The result, as you might expect, is not unlike a Steven Spielberg
film about the Weather Underground: It's fast-paced and gripping and
holds your attention for two and one-half hours, but leaves you
feeling like you don't know much about these events beyond the
surface facts. Part of the problem is that the filmmakers elide a lot
of facts that it assumed were familiar to a German audience, like the
identity of Rudi Dutschke, whose attempted murder is a key early
event. See this film and you're certain to head afterward, if not to
a good bookstore, than to Wikipedia to fill in a lot of holes.

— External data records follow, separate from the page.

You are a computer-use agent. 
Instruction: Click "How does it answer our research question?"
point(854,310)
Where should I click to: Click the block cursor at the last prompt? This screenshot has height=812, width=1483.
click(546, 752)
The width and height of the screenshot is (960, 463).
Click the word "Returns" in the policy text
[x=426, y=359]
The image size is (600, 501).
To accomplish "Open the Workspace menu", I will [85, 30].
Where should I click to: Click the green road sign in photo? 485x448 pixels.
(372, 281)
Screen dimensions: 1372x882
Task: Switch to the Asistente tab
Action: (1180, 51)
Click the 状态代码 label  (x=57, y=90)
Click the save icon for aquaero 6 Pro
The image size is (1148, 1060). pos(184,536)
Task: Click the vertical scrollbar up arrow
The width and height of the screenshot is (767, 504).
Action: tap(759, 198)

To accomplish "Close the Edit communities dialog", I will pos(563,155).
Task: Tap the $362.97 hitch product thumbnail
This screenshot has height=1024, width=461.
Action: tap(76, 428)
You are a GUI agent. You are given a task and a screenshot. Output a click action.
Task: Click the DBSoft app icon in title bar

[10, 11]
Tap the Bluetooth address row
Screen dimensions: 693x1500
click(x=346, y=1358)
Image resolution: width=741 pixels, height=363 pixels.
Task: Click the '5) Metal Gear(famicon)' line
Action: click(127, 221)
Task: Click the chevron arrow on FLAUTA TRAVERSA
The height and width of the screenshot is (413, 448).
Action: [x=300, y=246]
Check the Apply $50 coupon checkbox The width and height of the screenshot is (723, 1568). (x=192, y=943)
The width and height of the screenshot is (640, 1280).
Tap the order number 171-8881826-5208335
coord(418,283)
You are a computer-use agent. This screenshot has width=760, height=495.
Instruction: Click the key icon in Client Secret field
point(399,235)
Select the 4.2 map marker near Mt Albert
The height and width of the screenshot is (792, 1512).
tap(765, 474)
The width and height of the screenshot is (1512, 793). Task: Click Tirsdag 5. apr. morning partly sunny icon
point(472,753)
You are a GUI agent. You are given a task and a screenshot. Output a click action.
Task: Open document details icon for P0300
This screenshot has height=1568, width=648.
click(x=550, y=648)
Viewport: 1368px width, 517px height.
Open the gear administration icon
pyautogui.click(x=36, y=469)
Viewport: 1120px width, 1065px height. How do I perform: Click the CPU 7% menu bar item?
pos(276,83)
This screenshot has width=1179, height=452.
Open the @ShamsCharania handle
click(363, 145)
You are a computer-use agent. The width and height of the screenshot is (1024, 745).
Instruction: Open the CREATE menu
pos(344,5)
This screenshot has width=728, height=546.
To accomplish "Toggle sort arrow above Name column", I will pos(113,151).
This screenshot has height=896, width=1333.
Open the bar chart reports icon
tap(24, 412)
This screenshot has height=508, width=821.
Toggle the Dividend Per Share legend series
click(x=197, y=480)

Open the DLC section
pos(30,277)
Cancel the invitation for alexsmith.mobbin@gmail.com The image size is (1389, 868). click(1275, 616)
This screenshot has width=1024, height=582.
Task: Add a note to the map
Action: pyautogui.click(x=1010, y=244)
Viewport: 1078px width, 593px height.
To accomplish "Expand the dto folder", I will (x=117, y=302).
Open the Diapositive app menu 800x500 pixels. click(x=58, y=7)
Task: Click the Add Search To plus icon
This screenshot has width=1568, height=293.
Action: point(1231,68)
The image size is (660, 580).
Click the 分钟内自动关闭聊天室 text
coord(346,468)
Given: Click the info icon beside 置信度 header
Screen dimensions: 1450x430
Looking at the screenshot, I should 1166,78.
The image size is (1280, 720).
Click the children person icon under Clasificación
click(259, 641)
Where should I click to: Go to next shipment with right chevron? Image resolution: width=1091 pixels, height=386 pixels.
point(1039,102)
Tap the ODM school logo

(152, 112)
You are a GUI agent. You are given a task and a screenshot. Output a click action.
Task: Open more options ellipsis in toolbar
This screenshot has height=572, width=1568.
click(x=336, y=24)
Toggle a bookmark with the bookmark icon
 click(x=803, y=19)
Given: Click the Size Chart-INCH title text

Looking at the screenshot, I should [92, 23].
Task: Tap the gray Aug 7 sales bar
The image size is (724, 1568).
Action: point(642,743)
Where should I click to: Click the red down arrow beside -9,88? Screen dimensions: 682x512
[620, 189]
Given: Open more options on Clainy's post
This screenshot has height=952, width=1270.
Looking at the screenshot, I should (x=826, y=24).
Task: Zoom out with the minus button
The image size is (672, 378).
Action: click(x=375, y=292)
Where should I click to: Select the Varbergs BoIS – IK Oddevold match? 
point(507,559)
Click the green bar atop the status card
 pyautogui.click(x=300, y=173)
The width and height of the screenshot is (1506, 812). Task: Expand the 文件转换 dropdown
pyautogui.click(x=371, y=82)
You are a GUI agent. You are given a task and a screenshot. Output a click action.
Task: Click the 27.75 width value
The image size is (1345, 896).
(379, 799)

But The Baader Meinhof Complex disappoints to the degree that it
fails to maintain the intensity with which it begins. The first
half-hour chillingly paints the atmosphere of repression that gripped
the world in the 1960s and conveys the determination of some that
change was needed. (It also makes the point that, in Germany, this
was the generation that, as one character notes, "experienced
firsthand how, in the name of the people, concentration camps were
built, anti-Semitism spread, and genocide committed.") It starts out
at least to be a film about how people can do the worst things for
the best reasons, especially after they find themselves marginalized
when public fervor for their cause fades. And if its edge gets dulled
afterward to concentrate on the historical facts, it can't be denied
that what's left is still a pretty riveting story, one that can't be
done justice in a single film.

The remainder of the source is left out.